Wandering Stars Visit Our Solar System Surprisingly Often

Our sun has had close encounters with other stars in the past, and it’s due for a dangerously close one in the not-so-distant future. 

Every 50,000 years or so, a nomadic star passes near our solar system. Most brush by without incident. But, every once in a while, one comes so close that it gains a prominent place in Earth’s night sky, as well as knocks distant comets loose from their orbits. 

The most famous of these stellar interlopers is called Scholz’s Star. This small binary star system was discovered in 2013. Its orbital path indicated that, about 70,000 years ago, it passed through the Oort Cloud, the extended sphere of icy bodies that surrounds the fringes of our solar system. 

Some astronomers even think Scholz’s Star could have sent some of these objects tumbling into the inner solar system when it passed. However, Scholz’s Star is relatively small and rapidly moving, which should have minimized its effect on the solar system. 
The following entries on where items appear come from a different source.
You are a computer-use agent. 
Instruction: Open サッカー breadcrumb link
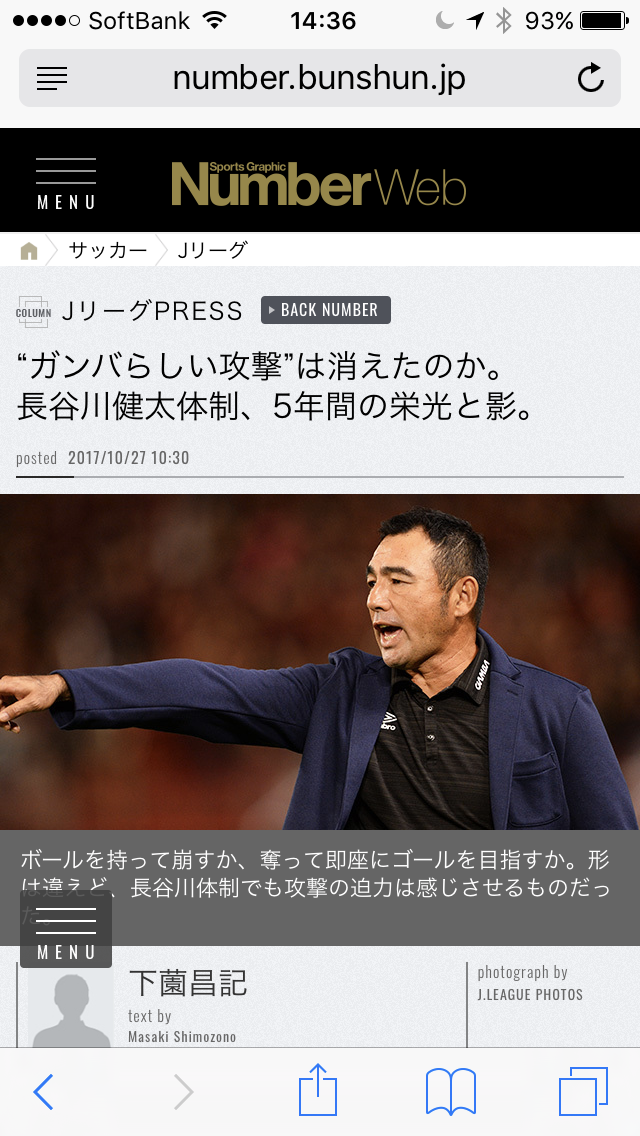coord(108,251)
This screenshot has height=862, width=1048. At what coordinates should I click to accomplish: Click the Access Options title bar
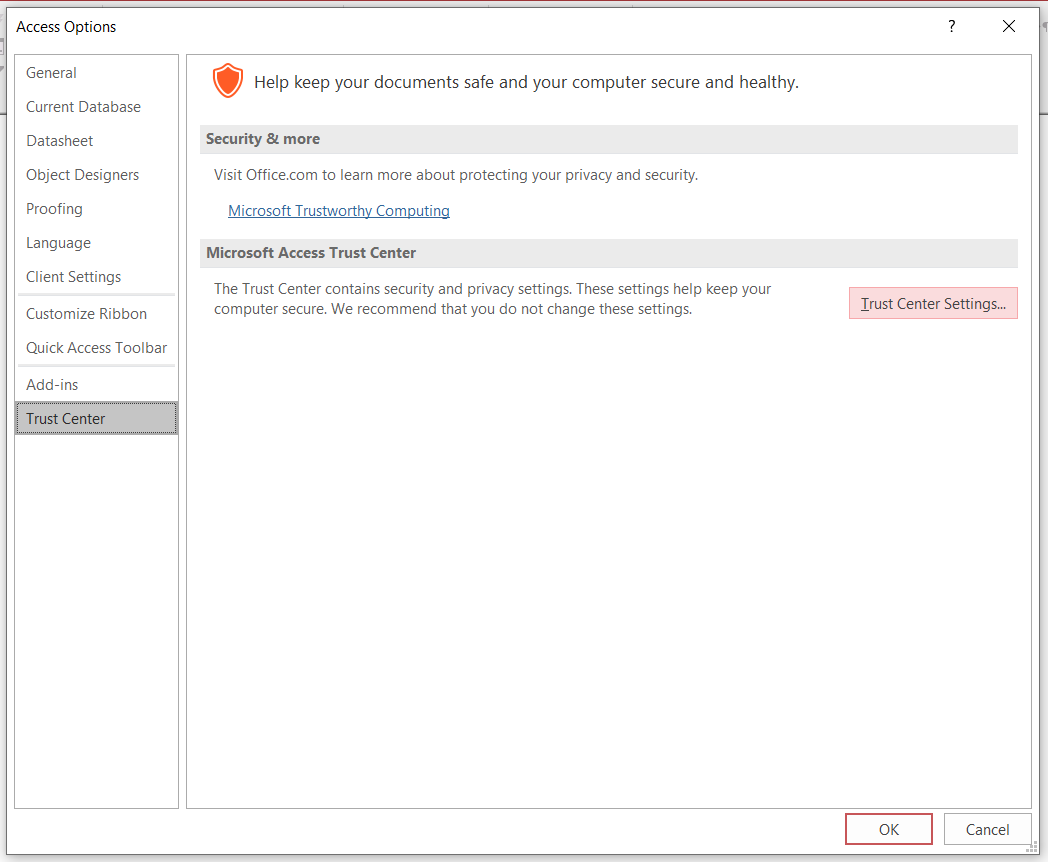click(x=500, y=27)
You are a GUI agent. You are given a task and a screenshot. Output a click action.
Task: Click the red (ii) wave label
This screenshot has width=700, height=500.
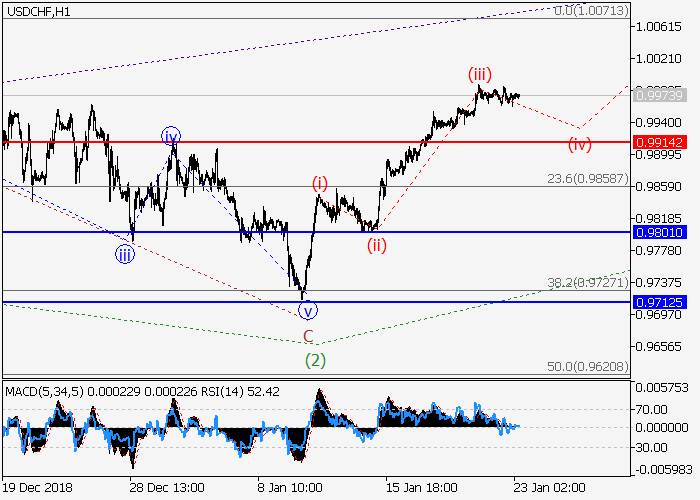click(375, 243)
But in recent years, scientists have been finding that these kinds of encounters happen far more often than once expected. Scholz’s Star wasn’t the first flyby, and it won’t be the last. In fact, we’re on track for a much more dramatic close encounter in the not-too-distant future.

Astronomers discovered nearly 700 stars that will pass within 15 light-years of our solar system over just the next 15 million years. However, the vast majority of close encounters have yet to be discovered, but they suspect roughly 20 stars should pass within just a couple light-years of us every million years.